Sequence aggradation and systems tracts partitioning in the mid-eastern Yellow Sea: roles of glacio-eustasy, subsidence and tidal dynamics

Abstract In the mid-eastern Yellow Sea, late Pleistocene–Holocene glacio-eustatic sea-level fluctuations and a local subsidence regime have formed an aggradational set of high-resolution sequences (sequences I–V in descending order). Extensive tidal scour-and-fill processes during transgressions played a significant role in marked partitioning of non-marine to paralic clast-rich lowstand systems tract (LST) and tidal fine-grained transgressive–highstand systems tract (TST–HST) within each sequence. The lateral extent and thickness of sequences and component systems tracts reflect differences in magnitude and duration between eustatic sea-level cycles. Sequence V is characterized by extensive LST, indicating sea-level fall to the shelf-margin area. Sequences IV and III display a limited extent of LST, reflecting small-scale sea-level falls during the late Pleistocene.
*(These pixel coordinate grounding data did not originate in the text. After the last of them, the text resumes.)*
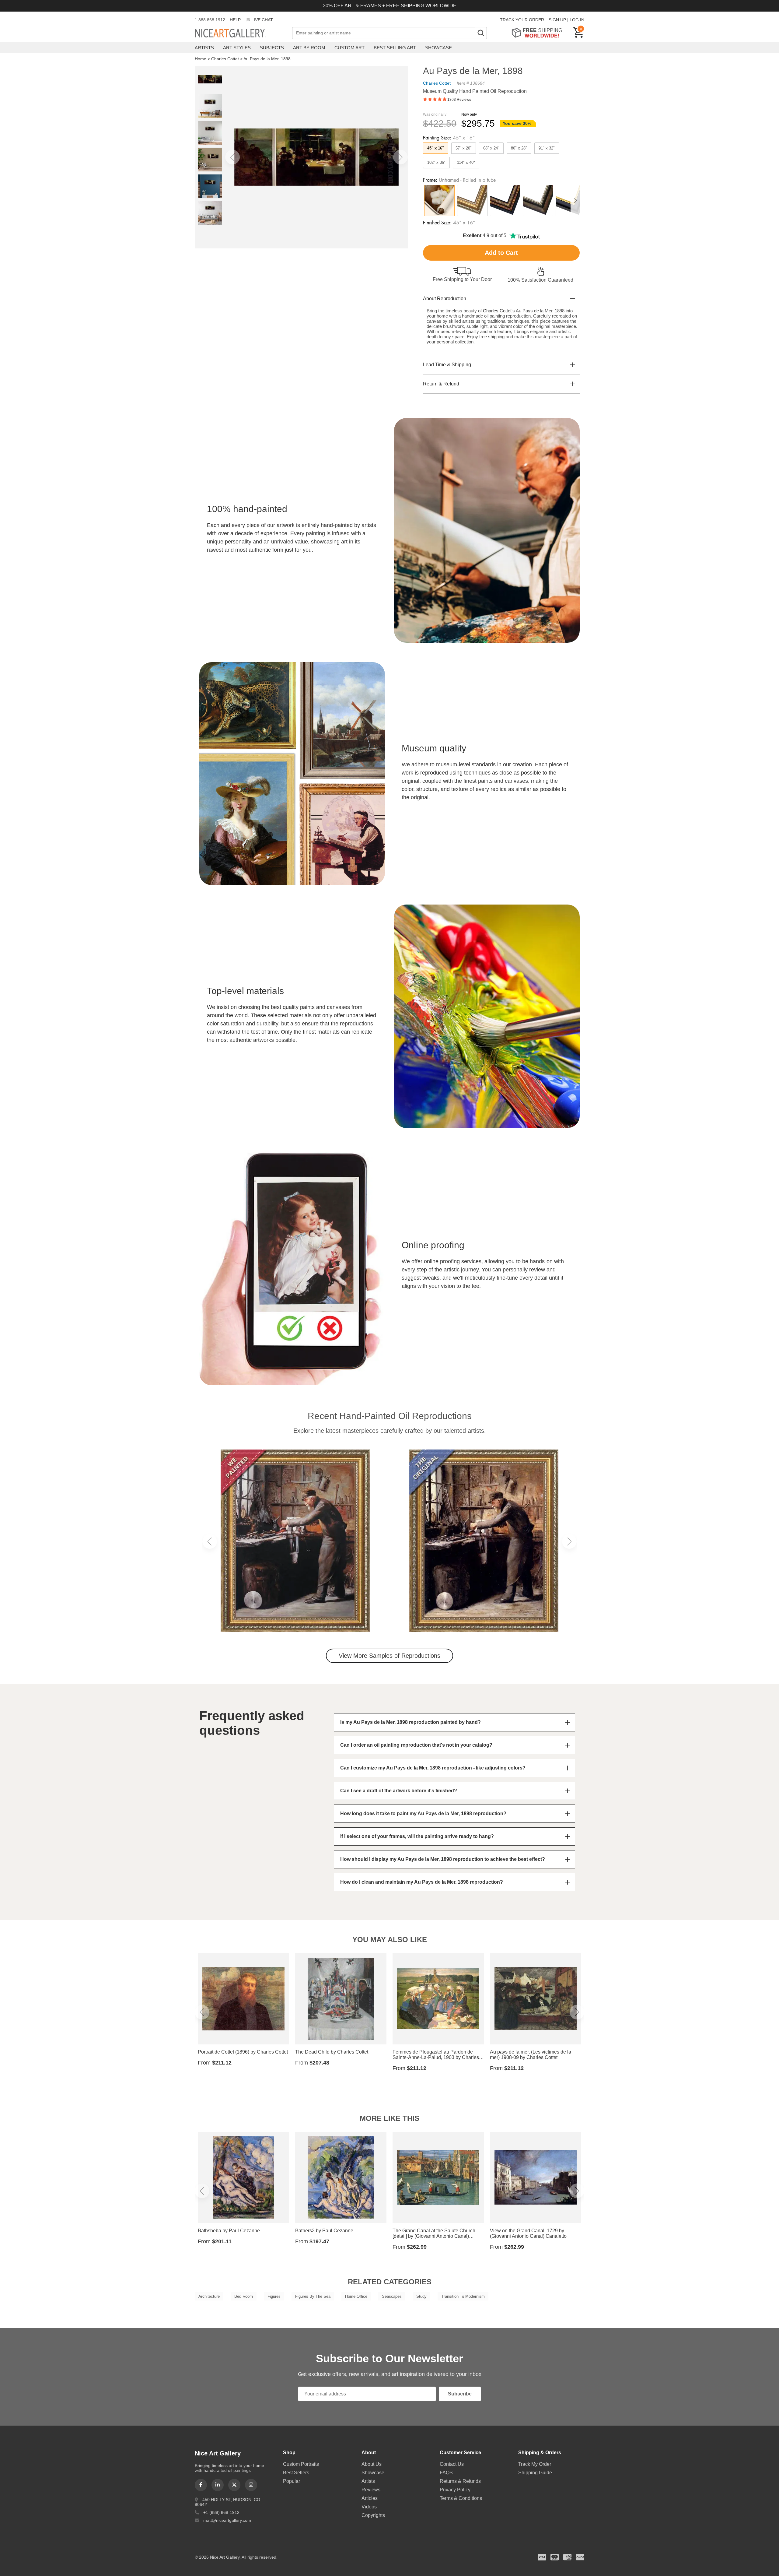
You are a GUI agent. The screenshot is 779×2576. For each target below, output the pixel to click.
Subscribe (460, 2393)
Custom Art (349, 47)
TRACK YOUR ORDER (522, 19)
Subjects (272, 47)
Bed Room (243, 2296)
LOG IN (577, 19)
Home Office (356, 2296)
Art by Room (309, 47)
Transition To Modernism (463, 2296)
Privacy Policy (455, 2489)
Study (421, 2296)
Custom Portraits (301, 2464)
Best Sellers (296, 2472)
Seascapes (392, 2296)
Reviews (371, 2489)
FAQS (446, 2472)
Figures (274, 2296)
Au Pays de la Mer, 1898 (267, 58)
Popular (291, 2481)
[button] (232, 157)
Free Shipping (539, 33)
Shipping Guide (535, 2472)
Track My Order (534, 2464)
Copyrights (373, 2515)
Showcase (438, 47)
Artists (204, 47)
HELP (235, 19)
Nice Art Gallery (240, 33)
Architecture (209, 2296)
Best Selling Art (395, 47)
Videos (369, 2506)
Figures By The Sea (312, 2296)
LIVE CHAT (262, 19)
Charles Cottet (225, 58)
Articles (370, 2498)
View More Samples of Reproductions (389, 1655)
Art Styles (237, 47)
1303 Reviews (459, 99)
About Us (372, 2464)
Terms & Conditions (461, 2498)
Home (200, 58)
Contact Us (452, 2464)
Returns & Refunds (460, 2481)
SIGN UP (557, 19)
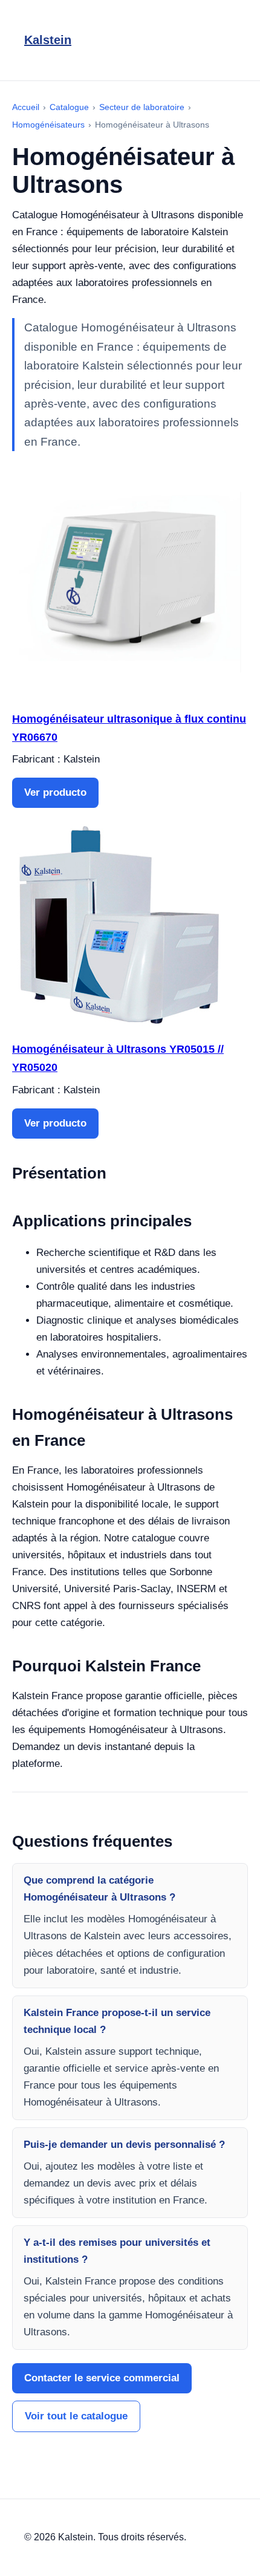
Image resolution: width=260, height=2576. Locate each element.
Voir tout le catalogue (76, 2416)
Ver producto (55, 792)
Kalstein (47, 40)
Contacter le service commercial (102, 2378)
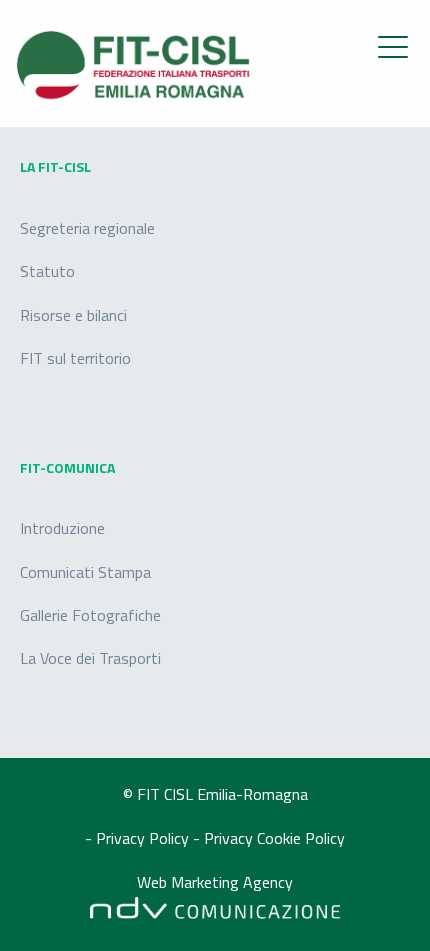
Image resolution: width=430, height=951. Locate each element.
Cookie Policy (301, 838)
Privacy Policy (144, 838)
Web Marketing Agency (215, 882)
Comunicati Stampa (85, 572)
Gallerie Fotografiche (90, 615)
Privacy (230, 838)
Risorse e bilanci (73, 315)
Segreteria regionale (87, 228)
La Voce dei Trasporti (90, 658)
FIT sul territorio (75, 358)
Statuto (47, 271)
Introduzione (62, 528)
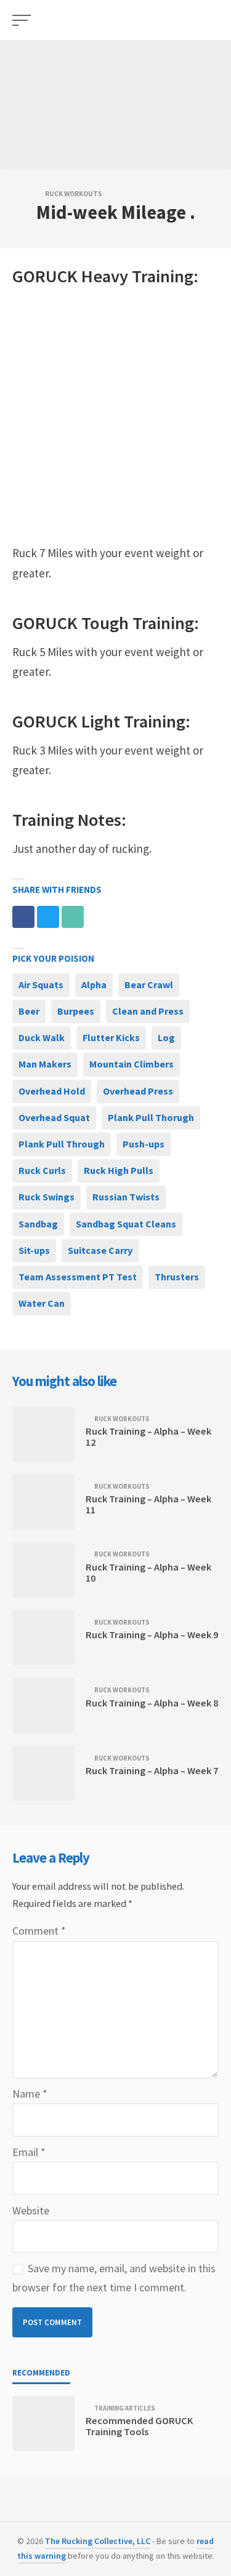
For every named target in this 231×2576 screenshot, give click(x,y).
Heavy (104, 276)
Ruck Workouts (73, 193)
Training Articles (124, 2408)
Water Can (41, 1303)
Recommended (41, 2373)
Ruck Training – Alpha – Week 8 (152, 1703)
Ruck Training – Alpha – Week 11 (148, 1504)
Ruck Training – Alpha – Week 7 (152, 1770)
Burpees (75, 1011)
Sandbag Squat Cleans (126, 1224)
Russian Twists (126, 1197)
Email (29, 2152)
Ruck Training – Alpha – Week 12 (148, 1436)
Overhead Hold (51, 1091)
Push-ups (143, 1144)
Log (166, 1037)
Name (29, 2094)
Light (100, 721)
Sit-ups (34, 1250)
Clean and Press (148, 1011)
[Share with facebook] (23, 917)
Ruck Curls (42, 1170)
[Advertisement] (115, 416)
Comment (39, 1931)
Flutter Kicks (111, 1037)
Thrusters (177, 1276)
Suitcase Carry (100, 1250)
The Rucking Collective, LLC (97, 2540)
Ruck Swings (46, 1197)
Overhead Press (138, 1091)
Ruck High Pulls (118, 1170)
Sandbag (38, 1224)
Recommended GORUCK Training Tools (139, 2426)
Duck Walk (41, 1037)
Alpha (94, 984)
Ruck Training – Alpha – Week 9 (152, 1634)
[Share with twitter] (48, 917)
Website (30, 2210)
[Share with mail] (73, 917)
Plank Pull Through (61, 1144)
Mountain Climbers (131, 1064)
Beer (28, 1011)
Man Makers (44, 1064)
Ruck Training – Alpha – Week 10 (148, 1572)
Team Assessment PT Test (77, 1276)
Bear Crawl (148, 984)
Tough (105, 623)
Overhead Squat (54, 1117)
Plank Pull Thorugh (151, 1117)
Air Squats (40, 984)
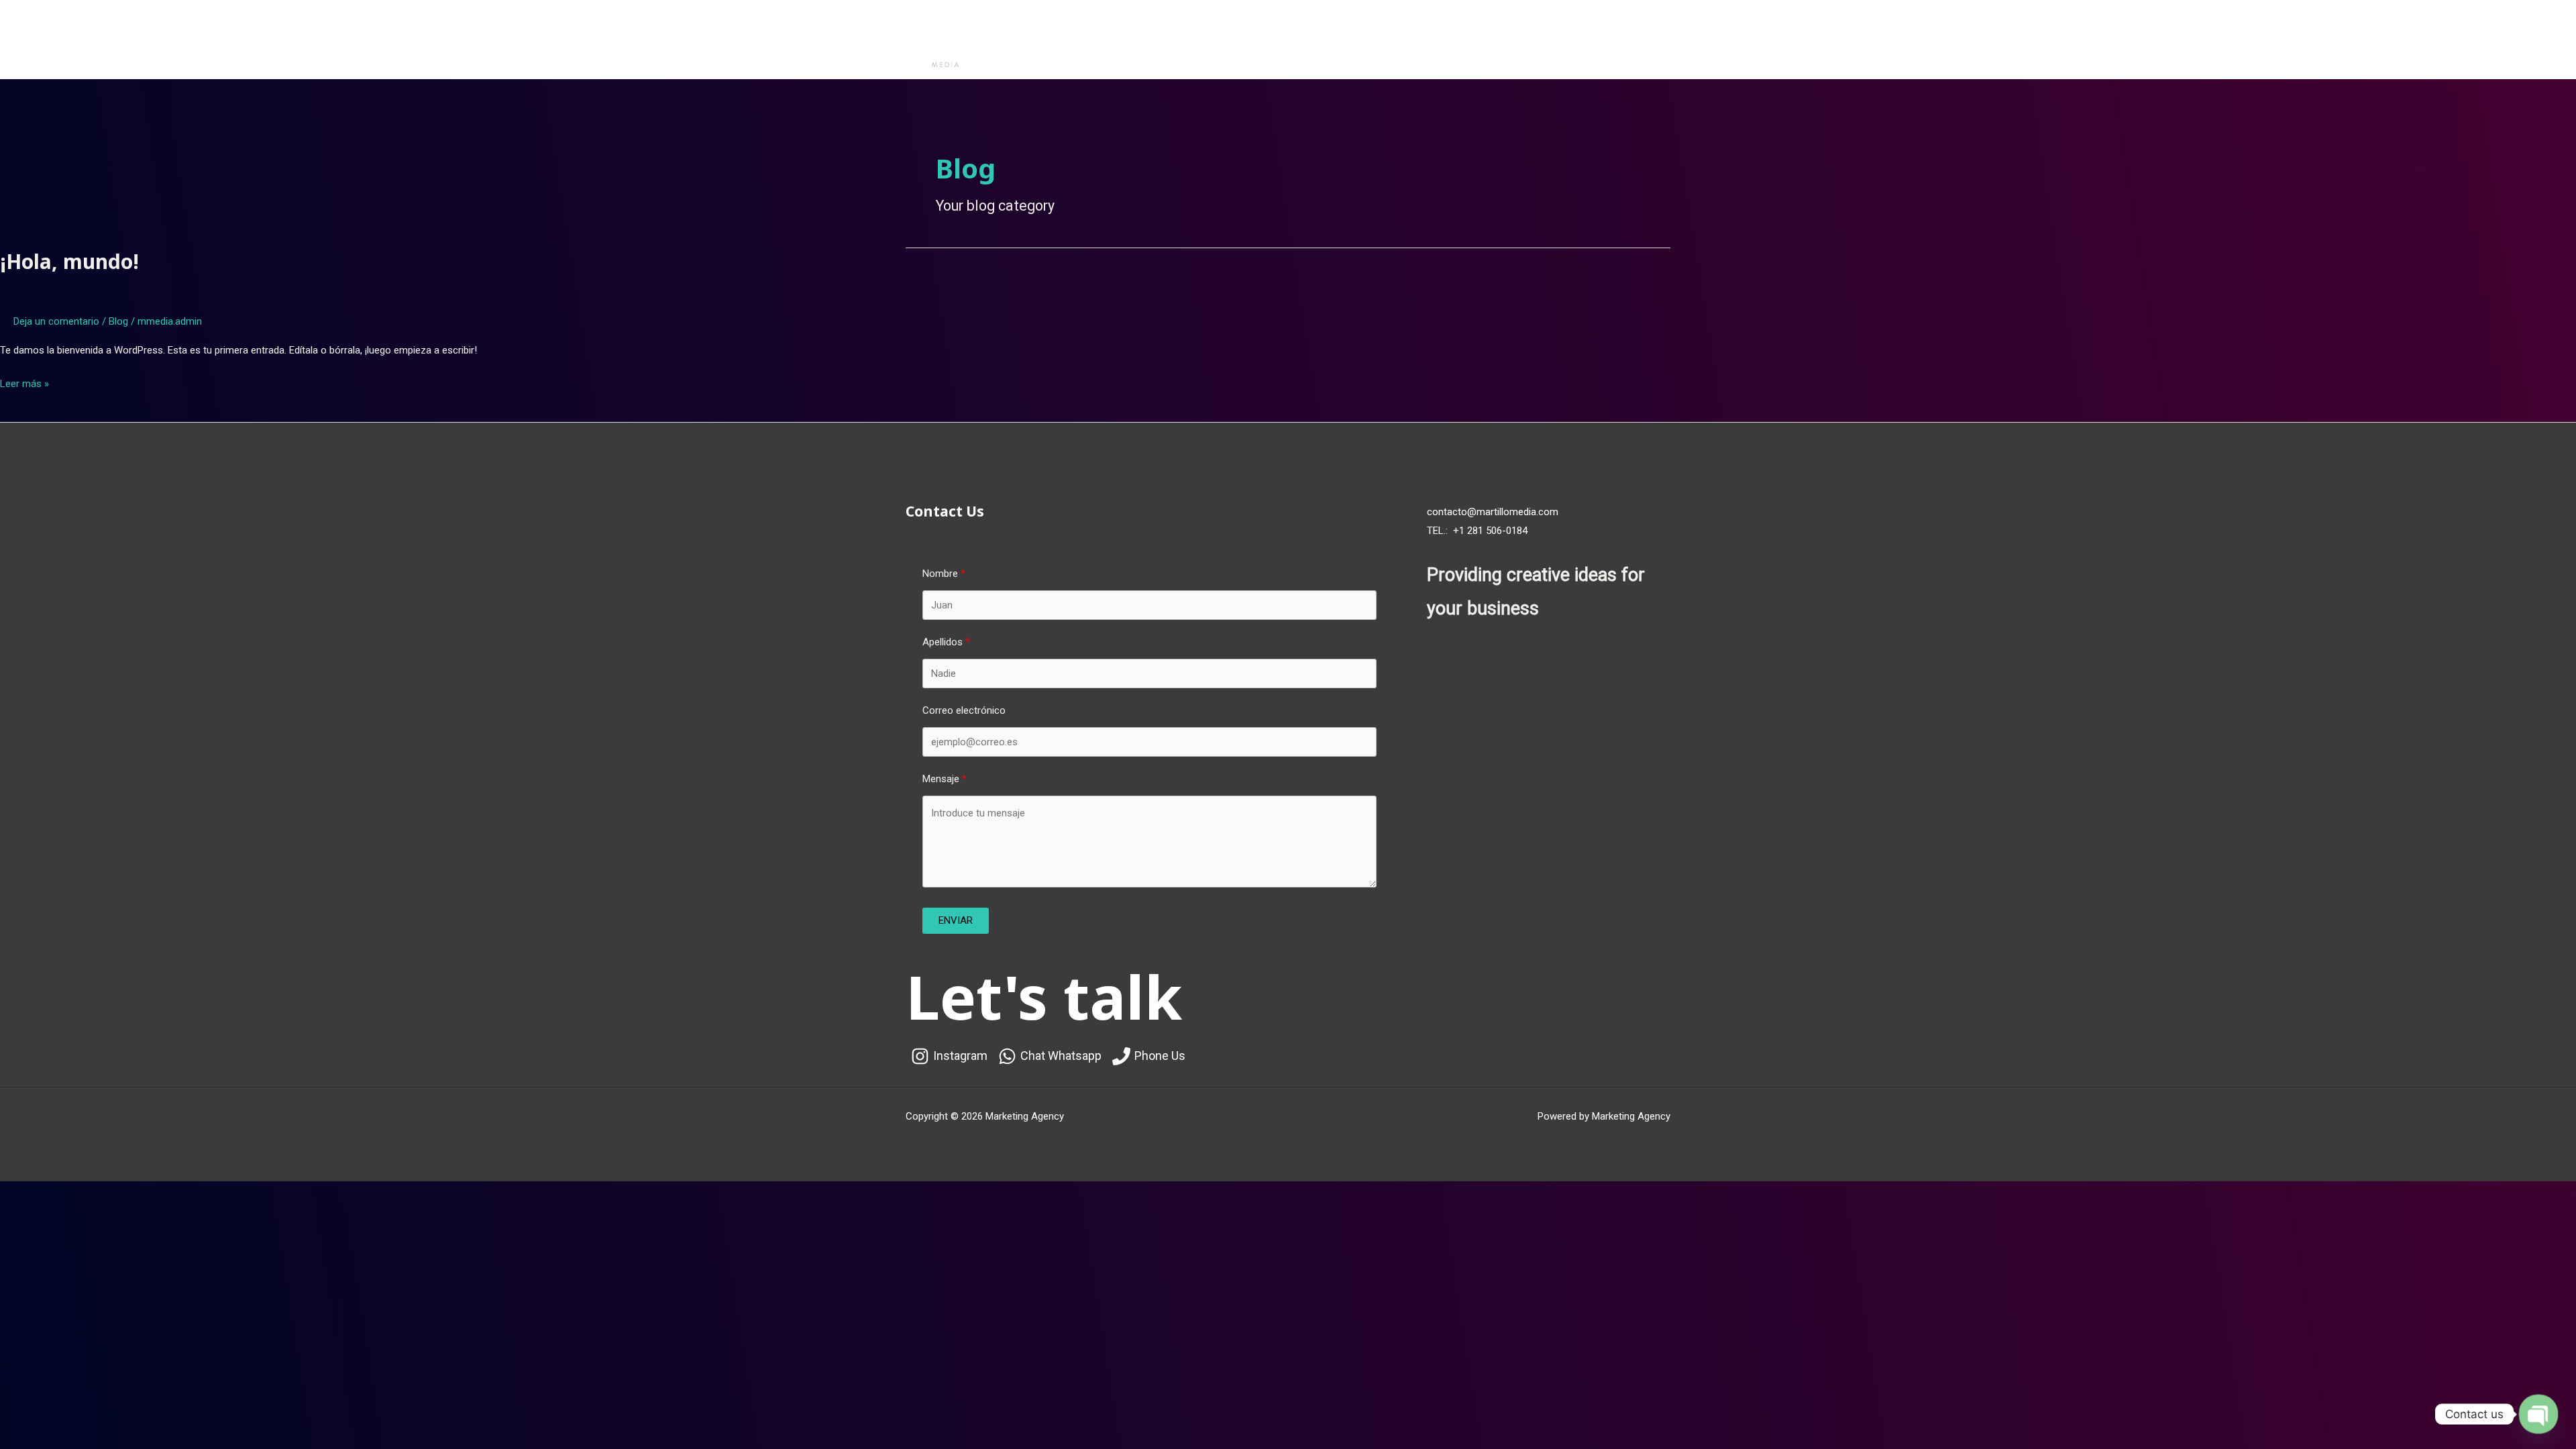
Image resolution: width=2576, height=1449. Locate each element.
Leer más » (24, 382)
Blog (118, 321)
Sequence II displays seaward restriction of TST–HST owing to a small-scale sea-level rise prior to the last glacial maximum (LGM). Sequence I has formed since the LGM and is characterized by discontinuous TST–HST over the entire shelf area, reflecting rapid retreat of sediment sources during the post-glacial sea-level rise. Along with the predominant controls of local subsidence, glacio-eustasy and transgressive tidal dynamics on the overall stratal architecture, minor variations in architectural characteristics were added by other local factors such as changing sediment flux, antecedent topography and basin physiography.